**Do this:** Recast every line of the listing below as a Markdown table with two columns, Row and Entry. Row numbers the lines in order and Entry holds each line's text, with blank lines omitted.
--
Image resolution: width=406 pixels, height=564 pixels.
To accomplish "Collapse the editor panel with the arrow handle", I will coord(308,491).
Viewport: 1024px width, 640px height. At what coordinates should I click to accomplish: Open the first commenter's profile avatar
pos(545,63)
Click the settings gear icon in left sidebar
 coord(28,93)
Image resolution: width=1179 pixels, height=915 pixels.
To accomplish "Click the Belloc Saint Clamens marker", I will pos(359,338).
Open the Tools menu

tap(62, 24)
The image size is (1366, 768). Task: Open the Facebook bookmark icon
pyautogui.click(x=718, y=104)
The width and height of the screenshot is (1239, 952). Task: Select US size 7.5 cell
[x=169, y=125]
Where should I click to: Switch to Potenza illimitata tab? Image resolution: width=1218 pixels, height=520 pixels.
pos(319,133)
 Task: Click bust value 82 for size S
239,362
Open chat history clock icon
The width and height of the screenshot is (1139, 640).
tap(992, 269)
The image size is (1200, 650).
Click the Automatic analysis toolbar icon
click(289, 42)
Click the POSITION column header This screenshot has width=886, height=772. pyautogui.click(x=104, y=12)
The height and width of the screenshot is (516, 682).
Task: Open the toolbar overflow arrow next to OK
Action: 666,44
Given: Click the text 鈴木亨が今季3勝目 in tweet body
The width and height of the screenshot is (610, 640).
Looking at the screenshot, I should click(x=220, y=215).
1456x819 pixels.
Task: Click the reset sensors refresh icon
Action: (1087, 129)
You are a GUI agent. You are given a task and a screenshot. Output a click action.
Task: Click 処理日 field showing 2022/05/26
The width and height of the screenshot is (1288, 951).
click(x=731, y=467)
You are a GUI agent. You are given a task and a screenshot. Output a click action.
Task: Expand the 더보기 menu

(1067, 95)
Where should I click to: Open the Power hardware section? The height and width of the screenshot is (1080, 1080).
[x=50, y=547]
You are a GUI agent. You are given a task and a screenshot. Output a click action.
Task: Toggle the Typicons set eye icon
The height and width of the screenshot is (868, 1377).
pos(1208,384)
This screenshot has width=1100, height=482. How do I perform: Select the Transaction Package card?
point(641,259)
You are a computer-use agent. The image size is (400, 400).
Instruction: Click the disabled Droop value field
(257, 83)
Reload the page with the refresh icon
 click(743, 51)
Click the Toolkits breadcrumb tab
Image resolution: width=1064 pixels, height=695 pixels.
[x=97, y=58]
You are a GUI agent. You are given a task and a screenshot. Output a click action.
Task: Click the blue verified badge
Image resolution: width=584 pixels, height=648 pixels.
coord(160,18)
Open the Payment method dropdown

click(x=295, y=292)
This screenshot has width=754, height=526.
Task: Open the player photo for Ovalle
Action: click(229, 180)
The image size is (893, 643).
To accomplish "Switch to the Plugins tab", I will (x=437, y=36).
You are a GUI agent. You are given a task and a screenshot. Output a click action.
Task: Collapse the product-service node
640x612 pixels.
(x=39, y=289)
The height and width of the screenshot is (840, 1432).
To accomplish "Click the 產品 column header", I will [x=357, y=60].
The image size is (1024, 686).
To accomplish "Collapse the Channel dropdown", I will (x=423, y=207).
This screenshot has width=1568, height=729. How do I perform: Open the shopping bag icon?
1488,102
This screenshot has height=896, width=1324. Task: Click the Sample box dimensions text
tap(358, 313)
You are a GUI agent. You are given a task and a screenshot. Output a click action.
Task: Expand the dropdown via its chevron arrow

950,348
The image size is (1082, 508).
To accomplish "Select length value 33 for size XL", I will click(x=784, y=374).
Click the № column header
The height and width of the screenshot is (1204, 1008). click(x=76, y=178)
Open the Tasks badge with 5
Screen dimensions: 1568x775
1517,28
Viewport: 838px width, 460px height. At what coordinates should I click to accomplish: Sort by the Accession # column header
--
**Task solution:**
| Row | Entry |
|---|---|
| 1 | Image resolution: width=406 pixels, height=564 pixels. |
| 2 | To accomplish "Collapse the editor panel with the arrow handle", I will coord(308,491). |
| 3 | Viewport: 1024px width, 640px height. At what coordinates should I click to accomplish: Open the first commenter's profile avatar |
| 4 | pos(545,63) |
| 5 | Click the settings gear icon in left sidebar |
| 6 |  coord(28,93) |
| 7 | Image resolution: width=1179 pixels, height=915 pixels. |
| 8 | To accomplish "Click the Belloc Saint Clamens marker", I will pos(359,338). |
| 9 | Open the Tools menu |
| 10 | tap(62, 24) |
| 11 | The image size is (1366, 768). Task: Open the Facebook bookmark icon |
| 12 | pyautogui.click(x=718, y=104) |
| 13 | The width and height of the screenshot is (1239, 952). Task: Select US size 7.5 cell |
| 14 | [x=169, y=125] |
| 15 | Where should I click to: Switch to Potenza illimitata tab? Image resolution: width=1218 pixels, height=520 pixels. |
| 16 | pos(319,133) |
| 17 |  Task: Click bust value 82 for size S |
| 18 | 239,362 |
| 19 | Open chat history clock icon |
| 20 | The width and height of the screenshot is (1139, 640). |
| 21 | tap(992, 269) |
| 22 | The image size is (1200, 650). |
| 23 | Click the Automatic analysis toolbar icon |
| 24 | click(289, 42) |
| 25 | Click the POSITION column header This screenshot has width=886, height=772. pyautogui.click(x=104, y=12) |
| 26 | The height and width of the screenshot is (516, 682). |
| 27 | Task: Open the toolbar overflow arrow next to OK |
| 28 | Action: 666,44 |
| 29 | Given: Click the text 鈴木亨が今季3勝目 in tweet body |
| 30 | The width and height of the screenshot is (610, 640). |
| 31 | Looking at the screenshot, I should click(x=220, y=215). |
| 32 | 1456x819 pixels. |
| 33 | Task: Click the reset sensors refresh icon |
| 34 | Action: (1087, 129) |
| 35 | You are a GUI agent. You are given a task and a screenshot. Output a click action. |
| 36 | Task: Click 処理日 field showing 2022/05/26 |
| 37 | The width and height of the screenshot is (1288, 951). |
| 38 | click(x=731, y=467) |
| 39 | You are a GUI agent. You are given a task and a screenshot. Output a click action. |
| 40 | Task: Expand the 더보기 menu |
| 41 | (1067, 95) |
| 42 | Where should I click to: Open the Power hardware section? The height and width of the screenshot is (1080, 1080). |
| 43 | [x=50, y=547] |
| 44 | You are a GUI agent. You are given a task and a screenshot. Output a click action. |
| 45 | Task: Toggle the Typicons set eye icon |
| 46 | The height and width of the screenshot is (868, 1377). |
| 47 | pos(1208,384) |
| 48 | This screenshot has width=1100, height=482. How do I perform: Select the Transaction Package card? |
| 49 | point(641,259) |
| 50 | You are a computer-use agent. The image size is (400, 400). |
| 51 | Instruction: Click the disabled Droop value field |
| 52 | (257, 83) |
| 53 | Reload the page with the refresh icon |
| 54 |  click(743, 51) |
| 55 | Click the Toolkits breadcrumb tab |
| 56 | Image resolution: width=1064 pixels, height=695 pixels. |
| 57 | [x=97, y=58] |
| 58 | You are a GUI agent. You are given a task and a screenshot. Output a click action. |
| 59 | Task: Click the blue verified badge |
| 60 | Image resolution: width=584 pixels, height=648 pixels. |
| 61 | coord(160,18) |
| 62 | Open the Payment method dropdown |
| 63 | click(x=295, y=292) |
| 64 | This screenshot has width=754, height=526. |
| 65 | Task: Open the player photo for Ovalle |
| 66 | Action: click(229, 180) |
| 67 | The image size is (893, 643). |
| 68 | To accomplish "Switch to the Plugins tab", I will (x=437, y=36). |
| 69 | You are a GUI agent. You are given a task and a screenshot. Output a click action. |
| 70 | Task: Collapse the product-service node |
| 71 | 640x612 pixels. |
| 72 | (x=39, y=289) |
| 73 | The height and width of the screenshot is (840, 1432). |
| 74 | To accomplish "Click the 產品 column header", I will [x=357, y=60]. |
| 75 | The image size is (1024, 686). |
| 76 | To accomplish "Collapse the Channel dropdown", I will (x=423, y=207). |
| 77 | This screenshot has width=1568, height=729. How do I perform: Open the shopping bag icon? |
| 78 | 1488,102 |
| 79 | This screenshot has height=896, width=1324. Task: Click the Sample box dimensions text |
| 80 | tap(358, 313) |
| 81 | You are a GUI agent. You are given a task and a screenshot. Output a click action. |
| 82 | Task: Expand the dropdown via its chevron arrow |
| 83 | 950,348 |
| 84 | The image size is (1082, 508). |
| 85 | To accomplish "Select length value 33 for size XL", I will click(x=784, y=374). |
| 86 | Click the № column header |
| 87 | The height and width of the screenshot is (1204, 1008). click(x=76, y=178) |
| 88 | Open the Tasks badge with 5 |
| 89 | Screen dimensions: 1568x775 |
| 90 | 1517,28 |
| 91 | Viewport: 838px width, 460px height. At what coordinates should I click to accomplish: Sort by the Accession # column header |